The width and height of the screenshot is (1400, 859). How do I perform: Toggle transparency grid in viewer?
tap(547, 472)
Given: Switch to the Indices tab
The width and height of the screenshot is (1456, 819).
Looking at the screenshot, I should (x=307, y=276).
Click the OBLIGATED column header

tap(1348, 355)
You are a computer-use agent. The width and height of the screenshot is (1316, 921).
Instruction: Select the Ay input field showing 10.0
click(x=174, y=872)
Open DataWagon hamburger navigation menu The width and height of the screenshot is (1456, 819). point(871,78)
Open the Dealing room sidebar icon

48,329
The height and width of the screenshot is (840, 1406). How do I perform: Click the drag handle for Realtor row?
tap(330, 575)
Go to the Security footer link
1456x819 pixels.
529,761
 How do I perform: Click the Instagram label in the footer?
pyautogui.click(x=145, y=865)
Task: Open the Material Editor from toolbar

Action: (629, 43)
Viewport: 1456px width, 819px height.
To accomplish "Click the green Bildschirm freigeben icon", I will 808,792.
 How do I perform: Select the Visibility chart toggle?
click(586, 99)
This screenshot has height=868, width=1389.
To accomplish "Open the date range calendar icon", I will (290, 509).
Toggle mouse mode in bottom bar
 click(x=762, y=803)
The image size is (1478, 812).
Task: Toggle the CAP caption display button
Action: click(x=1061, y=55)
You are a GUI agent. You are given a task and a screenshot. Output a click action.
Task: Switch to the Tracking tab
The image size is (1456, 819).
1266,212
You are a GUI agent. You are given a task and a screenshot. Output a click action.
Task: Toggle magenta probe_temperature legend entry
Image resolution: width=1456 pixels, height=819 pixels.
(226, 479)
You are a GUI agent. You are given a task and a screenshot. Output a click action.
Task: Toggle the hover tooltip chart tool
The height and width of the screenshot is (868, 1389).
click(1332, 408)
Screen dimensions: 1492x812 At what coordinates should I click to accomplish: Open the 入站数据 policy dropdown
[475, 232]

== == ==

> **Work item**
Copy the records above. Keep every word as it is.

> **Reply to the task**
The width and height of the screenshot is (1400, 859). How do I perform: Toggle transparency grid in viewer?
tap(547, 472)
Given: Switch to the Indices tab
The width and height of the screenshot is (1456, 819).
Looking at the screenshot, I should (x=307, y=276).
Click the OBLIGATED column header

tap(1348, 355)
You are a computer-use agent. The width and height of the screenshot is (1316, 921).
Instruction: Select the Ay input field showing 10.0
click(x=174, y=872)
Open DataWagon hamburger navigation menu The width and height of the screenshot is (1456, 819). point(871,78)
Open the Dealing room sidebar icon

48,329
The height and width of the screenshot is (840, 1406). How do I perform: Click the drag handle for Realtor row?
tap(330, 575)
Go to the Security footer link
1456x819 pixels.
529,761
 How do I perform: Click the Instagram label in the footer?
pyautogui.click(x=145, y=865)
Task: Open the Material Editor from toolbar

Action: (629, 43)
Viewport: 1456px width, 819px height.
To accomplish "Click the green Bildschirm freigeben icon", I will 808,792.
 How do I perform: Select the Visibility chart toggle?
click(586, 99)
This screenshot has height=868, width=1389.
To accomplish "Open the date range calendar icon", I will (290, 509).
Toggle mouse mode in bottom bar
 click(x=762, y=803)
The image size is (1478, 812).
Task: Toggle the CAP caption display button
Action: click(x=1061, y=55)
You are a GUI agent. You are given a task and a screenshot. Output a click action.
Task: Switch to the Tracking tab
The image size is (1456, 819).
1266,212
You are a GUI agent. You are given a task and a screenshot. Output a click action.
Task: Toggle magenta probe_temperature legend entry
Image resolution: width=1456 pixels, height=819 pixels.
(226, 479)
You are a GUI agent. You are given a task and a screenshot. Output a click action.
Task: Toggle the hover tooltip chart tool
The height and width of the screenshot is (868, 1389).
click(1332, 408)
Screen dimensions: 1492x812 At what coordinates should I click to accomplish: Open the 入站数据 policy dropdown
[475, 232]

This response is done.